> PROBLEM DESCRIPTION: Write out every one of the following entries word for word, leaving nothing out and changing nothing.

> Item coordinate data:
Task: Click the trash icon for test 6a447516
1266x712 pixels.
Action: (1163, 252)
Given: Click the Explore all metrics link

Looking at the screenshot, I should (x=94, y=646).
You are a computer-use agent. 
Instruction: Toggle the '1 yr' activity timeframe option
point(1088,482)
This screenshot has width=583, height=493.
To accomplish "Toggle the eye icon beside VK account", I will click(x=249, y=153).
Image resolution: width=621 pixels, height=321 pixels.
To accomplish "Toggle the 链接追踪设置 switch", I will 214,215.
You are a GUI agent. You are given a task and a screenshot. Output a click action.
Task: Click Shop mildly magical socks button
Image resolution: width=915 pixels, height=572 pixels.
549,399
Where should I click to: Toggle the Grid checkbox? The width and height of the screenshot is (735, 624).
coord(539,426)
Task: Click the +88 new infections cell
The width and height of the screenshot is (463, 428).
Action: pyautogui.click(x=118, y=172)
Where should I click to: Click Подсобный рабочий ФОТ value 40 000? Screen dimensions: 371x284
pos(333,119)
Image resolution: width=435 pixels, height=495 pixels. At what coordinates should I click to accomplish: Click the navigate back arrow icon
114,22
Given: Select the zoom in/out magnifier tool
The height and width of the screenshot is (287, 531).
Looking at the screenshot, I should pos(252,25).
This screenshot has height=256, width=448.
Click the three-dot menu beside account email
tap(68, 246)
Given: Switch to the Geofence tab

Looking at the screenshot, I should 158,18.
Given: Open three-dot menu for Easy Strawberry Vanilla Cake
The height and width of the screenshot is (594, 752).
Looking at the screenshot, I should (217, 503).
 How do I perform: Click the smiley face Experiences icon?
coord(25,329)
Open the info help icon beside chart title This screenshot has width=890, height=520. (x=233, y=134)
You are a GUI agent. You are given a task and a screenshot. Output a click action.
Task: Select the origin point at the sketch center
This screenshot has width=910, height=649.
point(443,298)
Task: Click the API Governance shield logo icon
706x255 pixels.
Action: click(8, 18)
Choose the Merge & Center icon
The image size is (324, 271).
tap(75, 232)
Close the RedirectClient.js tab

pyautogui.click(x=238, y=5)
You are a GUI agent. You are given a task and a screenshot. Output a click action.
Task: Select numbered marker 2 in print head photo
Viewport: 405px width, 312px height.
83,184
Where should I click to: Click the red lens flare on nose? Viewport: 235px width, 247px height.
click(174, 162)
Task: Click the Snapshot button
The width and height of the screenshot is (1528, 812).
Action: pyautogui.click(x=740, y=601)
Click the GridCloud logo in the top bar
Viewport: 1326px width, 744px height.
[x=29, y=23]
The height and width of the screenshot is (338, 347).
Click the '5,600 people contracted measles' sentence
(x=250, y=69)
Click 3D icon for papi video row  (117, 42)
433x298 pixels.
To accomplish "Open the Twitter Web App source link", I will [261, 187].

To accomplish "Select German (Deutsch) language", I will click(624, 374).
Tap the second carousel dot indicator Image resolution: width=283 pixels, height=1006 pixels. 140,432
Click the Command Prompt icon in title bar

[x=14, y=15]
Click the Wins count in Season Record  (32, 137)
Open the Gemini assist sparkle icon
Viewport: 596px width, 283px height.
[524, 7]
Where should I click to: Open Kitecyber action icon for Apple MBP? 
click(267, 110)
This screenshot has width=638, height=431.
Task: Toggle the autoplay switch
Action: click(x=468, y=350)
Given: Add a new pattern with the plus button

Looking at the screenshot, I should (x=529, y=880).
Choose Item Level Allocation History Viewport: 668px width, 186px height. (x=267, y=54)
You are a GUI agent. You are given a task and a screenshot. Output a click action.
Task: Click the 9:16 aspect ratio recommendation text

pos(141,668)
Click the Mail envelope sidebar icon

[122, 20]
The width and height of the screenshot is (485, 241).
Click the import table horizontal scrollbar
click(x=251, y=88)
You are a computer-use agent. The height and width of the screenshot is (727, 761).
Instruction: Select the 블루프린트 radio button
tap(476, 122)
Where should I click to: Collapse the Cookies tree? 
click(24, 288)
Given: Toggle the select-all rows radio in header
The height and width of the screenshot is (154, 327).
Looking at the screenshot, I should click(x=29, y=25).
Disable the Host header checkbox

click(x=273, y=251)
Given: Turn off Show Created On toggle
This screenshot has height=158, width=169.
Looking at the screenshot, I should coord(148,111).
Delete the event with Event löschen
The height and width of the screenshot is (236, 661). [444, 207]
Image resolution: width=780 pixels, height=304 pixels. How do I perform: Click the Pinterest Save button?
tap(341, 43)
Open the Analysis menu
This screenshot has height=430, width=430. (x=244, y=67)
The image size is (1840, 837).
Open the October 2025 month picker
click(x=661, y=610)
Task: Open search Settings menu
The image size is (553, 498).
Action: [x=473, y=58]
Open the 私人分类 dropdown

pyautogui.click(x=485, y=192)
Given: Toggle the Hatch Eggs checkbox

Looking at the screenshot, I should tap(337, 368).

> FULL OUTPUT:
Task: Click the trash icon for test 6a447516
1266x712 pixels.
Action: (1163, 252)
Given: Click the Explore all metrics link

Looking at the screenshot, I should (x=94, y=646).
You are a computer-use agent. 
Instruction: Toggle the '1 yr' activity timeframe option
point(1088,482)
This screenshot has width=583, height=493.
To accomplish "Toggle the eye icon beside VK account", I will click(x=249, y=153).
Image resolution: width=621 pixels, height=321 pixels.
To accomplish "Toggle the 链接追踪设置 switch", I will 214,215.
You are a GUI agent. You are given a task and a screenshot. Output a click action.
Task: Click Shop mildly magical socks button
Image resolution: width=915 pixels, height=572 pixels.
549,399
Where should I click to: Toggle the Grid checkbox? The width and height of the screenshot is (735, 624).
coord(539,426)
Task: Click the +88 new infections cell
The width and height of the screenshot is (463, 428).
Action: pyautogui.click(x=118, y=172)
Where should I click to: Click Подсобный рабочий ФОТ value 40 000? Screen dimensions: 371x284
pos(333,119)
Image resolution: width=435 pixels, height=495 pixels. At what coordinates should I click to accomplish: Click the navigate back arrow icon
114,22
Given: Select the zoom in/out magnifier tool
The height and width of the screenshot is (287, 531).
Looking at the screenshot, I should pos(252,25).
This screenshot has height=256, width=448.
Click the three-dot menu beside account email
tap(68, 246)
Given: Switch to the Geofence tab

Looking at the screenshot, I should 158,18.
Given: Open three-dot menu for Easy Strawberry Vanilla Cake
The height and width of the screenshot is (594, 752).
Looking at the screenshot, I should (217, 503).
 How do I perform: Click the smiley face Experiences icon?
coord(25,329)
Open the info help icon beside chart title This screenshot has width=890, height=520. (x=233, y=134)
You are a GUI agent. You are given a task and a screenshot. Output a click action.
Task: Select the origin point at the sketch center
This screenshot has width=910, height=649.
point(443,298)
Task: Click the API Governance shield logo icon
706x255 pixels.
Action: click(8, 18)
Choose the Merge & Center icon
The image size is (324, 271).
tap(75, 232)
Close the RedirectClient.js tab

pyautogui.click(x=238, y=5)
You are a GUI agent. You are given a task and a screenshot. Output a click action.
Task: Select numbered marker 2 in print head photo
Viewport: 405px width, 312px height.
83,184
Where should I click to: Click the red lens flare on nose? Viewport: 235px width, 247px height.
click(174, 162)
Task: Click the Snapshot button
The width and height of the screenshot is (1528, 812).
Action: pyautogui.click(x=740, y=601)
Click the GridCloud logo in the top bar
Viewport: 1326px width, 744px height.
[x=29, y=23]
The height and width of the screenshot is (338, 347).
Click the '5,600 people contracted measles' sentence
(x=250, y=69)
Click 3D icon for papi video row  (117, 42)
433x298 pixels.
To accomplish "Open the Twitter Web App source link", I will [261, 187].

To accomplish "Select German (Deutsch) language", I will click(624, 374).
Tap the second carousel dot indicator Image resolution: width=283 pixels, height=1006 pixels. 140,432
Click the Command Prompt icon in title bar

[x=14, y=15]
Click the Wins count in Season Record  (32, 137)
Open the Gemini assist sparkle icon
Viewport: 596px width, 283px height.
[524, 7]
Where should I click to: Open Kitecyber action icon for Apple MBP? 
click(267, 110)
This screenshot has width=638, height=431.
Task: Toggle the autoplay switch
Action: click(x=468, y=350)
Given: Add a new pattern with the plus button

Looking at the screenshot, I should (x=529, y=880).
Choose Item Level Allocation History Viewport: 668px width, 186px height. (x=267, y=54)
You are a GUI agent. You are given a task and a screenshot. Output a click action.
Task: Click the 9:16 aspect ratio recommendation text

pos(141,668)
Click the Mail envelope sidebar icon

[122, 20]
The width and height of the screenshot is (485, 241).
Click the import table horizontal scrollbar
click(x=251, y=88)
You are a computer-use agent. The height and width of the screenshot is (727, 761).
Instruction: Select the 블루프린트 radio button
tap(476, 122)
Where should I click to: Collapse the Cookies tree? 
click(24, 288)
Given: Toggle the select-all rows radio in header
The height and width of the screenshot is (154, 327).
Looking at the screenshot, I should click(x=29, y=25).
Disable the Host header checkbox

click(x=273, y=251)
Given: Turn off Show Created On toggle
This screenshot has height=158, width=169.
Looking at the screenshot, I should coord(148,111).
Delete the event with Event löschen
The height and width of the screenshot is (236, 661). [444, 207]
Image resolution: width=780 pixels, height=304 pixels. How do I perform: Click the Pinterest Save button?
tap(341, 43)
Open the Analysis menu
This screenshot has height=430, width=430. (x=244, y=67)
The image size is (1840, 837).
Open the October 2025 month picker
click(x=661, y=610)
Task: Open search Settings menu
The image size is (553, 498).
Action: [x=473, y=58]
Open the 私人分类 dropdown

pyautogui.click(x=485, y=192)
Given: Toggle the Hatch Eggs checkbox

Looking at the screenshot, I should tap(337, 368).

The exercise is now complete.